Do this –
Can you render every line of the items below as a JSON list of strings, one string per line, with blank lines left out?

Given data –
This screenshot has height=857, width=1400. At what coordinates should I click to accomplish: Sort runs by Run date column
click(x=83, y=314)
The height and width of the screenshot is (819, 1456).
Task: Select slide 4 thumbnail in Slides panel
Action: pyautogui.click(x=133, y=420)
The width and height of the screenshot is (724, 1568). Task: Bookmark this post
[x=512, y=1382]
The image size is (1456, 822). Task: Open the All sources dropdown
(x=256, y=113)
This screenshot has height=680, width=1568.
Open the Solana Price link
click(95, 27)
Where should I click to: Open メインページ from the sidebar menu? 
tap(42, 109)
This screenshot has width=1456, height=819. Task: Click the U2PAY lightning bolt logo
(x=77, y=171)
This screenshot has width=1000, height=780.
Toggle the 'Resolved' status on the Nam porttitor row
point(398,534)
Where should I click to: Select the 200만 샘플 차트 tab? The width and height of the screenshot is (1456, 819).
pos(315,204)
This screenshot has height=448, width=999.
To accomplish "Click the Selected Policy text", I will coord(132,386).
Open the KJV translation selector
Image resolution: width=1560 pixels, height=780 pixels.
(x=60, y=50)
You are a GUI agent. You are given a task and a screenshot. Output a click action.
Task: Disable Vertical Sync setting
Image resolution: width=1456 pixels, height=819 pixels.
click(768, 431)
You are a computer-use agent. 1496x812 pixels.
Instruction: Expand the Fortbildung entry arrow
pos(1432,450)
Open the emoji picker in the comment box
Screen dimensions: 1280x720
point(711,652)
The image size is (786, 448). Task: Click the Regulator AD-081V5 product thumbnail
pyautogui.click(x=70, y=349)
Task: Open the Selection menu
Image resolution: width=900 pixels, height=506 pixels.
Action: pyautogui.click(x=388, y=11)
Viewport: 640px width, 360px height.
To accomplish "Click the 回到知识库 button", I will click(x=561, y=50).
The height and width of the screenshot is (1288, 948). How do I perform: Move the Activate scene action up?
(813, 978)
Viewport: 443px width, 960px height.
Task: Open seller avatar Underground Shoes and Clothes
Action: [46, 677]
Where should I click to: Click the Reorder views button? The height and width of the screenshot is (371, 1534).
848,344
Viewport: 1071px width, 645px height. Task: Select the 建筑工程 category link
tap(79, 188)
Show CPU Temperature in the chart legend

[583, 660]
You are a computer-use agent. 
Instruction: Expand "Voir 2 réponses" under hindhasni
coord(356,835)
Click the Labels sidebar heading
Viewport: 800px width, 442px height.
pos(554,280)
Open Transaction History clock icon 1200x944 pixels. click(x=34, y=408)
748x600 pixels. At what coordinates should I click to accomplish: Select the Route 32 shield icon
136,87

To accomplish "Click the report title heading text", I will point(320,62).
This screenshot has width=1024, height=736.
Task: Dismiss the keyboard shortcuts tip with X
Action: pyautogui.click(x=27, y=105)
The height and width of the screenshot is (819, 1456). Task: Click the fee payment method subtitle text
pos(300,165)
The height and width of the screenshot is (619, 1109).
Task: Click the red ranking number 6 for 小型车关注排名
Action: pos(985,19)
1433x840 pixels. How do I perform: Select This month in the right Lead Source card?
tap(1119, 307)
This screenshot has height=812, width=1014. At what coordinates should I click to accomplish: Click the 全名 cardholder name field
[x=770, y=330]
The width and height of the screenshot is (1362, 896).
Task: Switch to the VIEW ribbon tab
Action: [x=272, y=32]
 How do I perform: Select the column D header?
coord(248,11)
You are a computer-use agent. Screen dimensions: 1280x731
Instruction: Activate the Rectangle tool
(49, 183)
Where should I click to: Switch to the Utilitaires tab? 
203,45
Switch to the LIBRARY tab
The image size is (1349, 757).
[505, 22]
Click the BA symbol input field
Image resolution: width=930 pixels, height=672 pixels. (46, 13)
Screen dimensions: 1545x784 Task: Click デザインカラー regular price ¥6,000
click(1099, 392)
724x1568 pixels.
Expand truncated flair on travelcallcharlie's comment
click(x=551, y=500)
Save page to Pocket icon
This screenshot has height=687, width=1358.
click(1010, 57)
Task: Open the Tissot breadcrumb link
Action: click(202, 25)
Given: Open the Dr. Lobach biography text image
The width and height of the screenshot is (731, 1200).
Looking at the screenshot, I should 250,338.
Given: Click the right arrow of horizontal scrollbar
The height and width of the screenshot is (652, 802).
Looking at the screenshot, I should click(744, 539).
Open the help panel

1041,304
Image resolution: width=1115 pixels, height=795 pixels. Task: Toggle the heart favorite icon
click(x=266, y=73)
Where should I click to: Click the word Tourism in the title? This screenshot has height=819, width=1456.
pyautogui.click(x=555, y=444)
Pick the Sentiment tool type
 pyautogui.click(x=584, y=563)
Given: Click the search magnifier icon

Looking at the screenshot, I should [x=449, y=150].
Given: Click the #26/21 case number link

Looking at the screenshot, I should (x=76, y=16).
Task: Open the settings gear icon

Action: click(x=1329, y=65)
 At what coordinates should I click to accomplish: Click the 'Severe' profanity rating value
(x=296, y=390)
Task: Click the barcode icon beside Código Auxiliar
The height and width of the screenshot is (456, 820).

Solution –
[
  "This screenshot has height=857, width=1400. At what coordinates should I click to accomplish: Sort runs by Run date column",
  "click(x=83, y=314)",
  "The height and width of the screenshot is (819, 1456).",
  "Task: Select slide 4 thumbnail in Slides panel",
  "Action: pyautogui.click(x=133, y=420)",
  "The width and height of the screenshot is (724, 1568). Task: Bookmark this post",
  "[x=512, y=1382]",
  "The image size is (1456, 822). Task: Open the All sources dropdown",
  "(x=256, y=113)",
  "This screenshot has height=680, width=1568.",
  "Open the Solana Price link",
  "click(95, 27)",
  "Where should I click to: Open メインページ from the sidebar menu? ",
  "tap(42, 109)",
  "This screenshot has width=1456, height=819. Task: Click the U2PAY lightning bolt logo",
  "(x=77, y=171)",
  "This screenshot has width=1000, height=780.",
  "Toggle the 'Resolved' status on the Nam porttitor row",
  "point(398,534)",
  "Where should I click to: Select the 200만 샘플 차트 tab? The width and height of the screenshot is (1456, 819).",
  "pos(315,204)",
  "This screenshot has height=448, width=999.",
  "To accomplish \"Click the Selected Policy text\", I will coord(132,386).",
  "Open the KJV translation selector",
  "Image resolution: width=1560 pixels, height=780 pixels.",
  "(x=60, y=50)",
  "You are a GUI agent. You are given a task and a screenshot. Output a click action.",
  "Task: Disable Vertical Sync setting",
  "Image resolution: width=1456 pixels, height=819 pixels.",
  "click(768, 431)",
  "You are a computer-use agent. 1496x812 pixels.",
  "Instruction: Expand the Fortbildung entry arrow",
  "pos(1432,450)",
  "Open the emoji picker in the comment box",
  "Screen dimensions: 1280x720",
  "point(711,652)",
  "The image size is (786, 448). Task: Click the Regulator AD-081V5 product thumbnail",
  "pyautogui.click(x=70, y=349)",
  "Task: Open the Selection menu",
  "Image resolution: width=900 pixels, height=506 pixels.",
  "Action: pyautogui.click(x=388, y=11)",
  "Viewport: 640px width, 360px height.",
  "To accomplish \"Click the 回到知识库 button\", I will click(x=561, y=50).",
  "The height and width of the screenshot is (1288, 948). How do I perform: Move the Activate scene action up?",
  "(813, 978)",
  "Viewport: 443px width, 960px height.",
  "Task: Open seller avatar Underground Shoes and Clothes",
  "Action: [46, 677]",
  "Where should I click to: Click the Reorder views button? The height and width of the screenshot is (371, 1534).",
  "848,344",
  "Viewport: 1071px width, 645px height. Task: Select the 建筑工程 category link",
  "tap(79, 188)",
  "Show CPU Temperature in the chart legend",
  "[583, 660]",
  "You are a computer-use agent. ",
  "Instruction: Expand \"Voir 2 réponses\" under hindhasni",
  "coord(356,835)",
  "Click the Labels sidebar heading",
  "Viewport: 800px width, 442px height.",
  "pos(554,280)",
  "Open Transaction History clock icon 1200x944 pixels. click(x=34, y=408)",
  "748x600 pixels. At what coordinates should I click to accomplish: Select the Route 32 shield icon",
  "136,87",
  "To accomplish \"Click the report title heading text\", I will point(320,62).",
  "This screenshot has width=1024, height=736.",
  "Task: Dismiss the keyboard shortcuts tip with X",
  "Action: pyautogui.click(x=27, y=105)",
  "The height and width of the screenshot is (819, 1456). Task: Click the fee payment method subtitle text",
  "pos(300,165)",
  "The height and width of the screenshot is (619, 1109).",
  "Task: Click the red ranking number 6 for 小型车关注排名",
  "Action: pos(985,19)",
  "1433x840 pixels. How do I perform: Select This month in the right Lead Source card?",
  "tap(1119, 307)",
  "This screenshot has height=812, width=1014. At what coordinates should I click to accomplish: Click the 全名 cardholder name field",
  "[x=770, y=330]",
  "The width and height of the screenshot is (1362, 896).",
  "Task: Switch to the VIEW ribbon tab",
  "Action: [x=272, y=32]",
  " How do I perform: Select the column D header?",
  "coord(248,11)",
  "You are a computer-use agent. Screen dimensions: 1280x731",
  "Instruction: Activate the Rectangle tool",
  "(49, 183)",
  "Where should I click to: Switch to the Utilitaires tab? ",
  "203,45",
  "Switch to the LIBRARY tab",
  "The image size is (1349, 757).",
  "[505, 22]",
  "Click the BA symbol input field",
  "Image resolution: width=930 pixels, height=672 pixels. (46, 13)",
  "Screen dimensions: 1545x784 Task: Click デザインカラー regular price ¥6,000",
  "click(1099, 392)",
  "724x1568 pixels.",
  "Expand truncated flair on travelcallcharlie's comment",
  "click(x=551, y=500)",
  "Save page to Pocket icon",
  "This screenshot has height=687, width=1358.",
  "click(1010, 57)",
  "Task: Open the Tissot breadcrumb link",
  "Action: click(202, 25)",
  "Given: Open the Dr. Lobach biography text image",
  "The width and height of the screenshot is (731, 1200).",
  "Looking at the screenshot, I should 250,338.",
  "Given: Click the right arrow of horizontal scrollbar",
  "The height and width of the screenshot is (652, 802).",
  "Looking at the screenshot, I should click(744, 539).",
  "Open the help panel",
  "1041,304",
  "Image resolution: width=1115 pixels, height=795 pixels. Task: Toggle the heart favorite icon",
  "click(x=266, y=73)",
  "Where should I click to: Click the word Tourism in the title? This screenshot has height=819, width=1456.",
  "pyautogui.click(x=555, y=444)",
  "Pick the Sentiment tool type",
  " pyautogui.click(x=584, y=563)",
  "Given: Click the search magnifier icon",
  "Looking at the screenshot, I should [x=449, y=150].",
  "Given: Click the #26/21 case number link",
  "Looking at the screenshot, I should (x=76, y=16).",
  "Task: Open the settings gear icon",
  "Action: click(x=1329, y=65)",
  " At what coordinates should I click to accomplish: Click the 'Severe' profanity rating value",
  "(x=296, y=390)",
  "Task: Click the barcode icon beside Código Auxiliar",
  "The height and width of the screenshot is (456, 820)."
]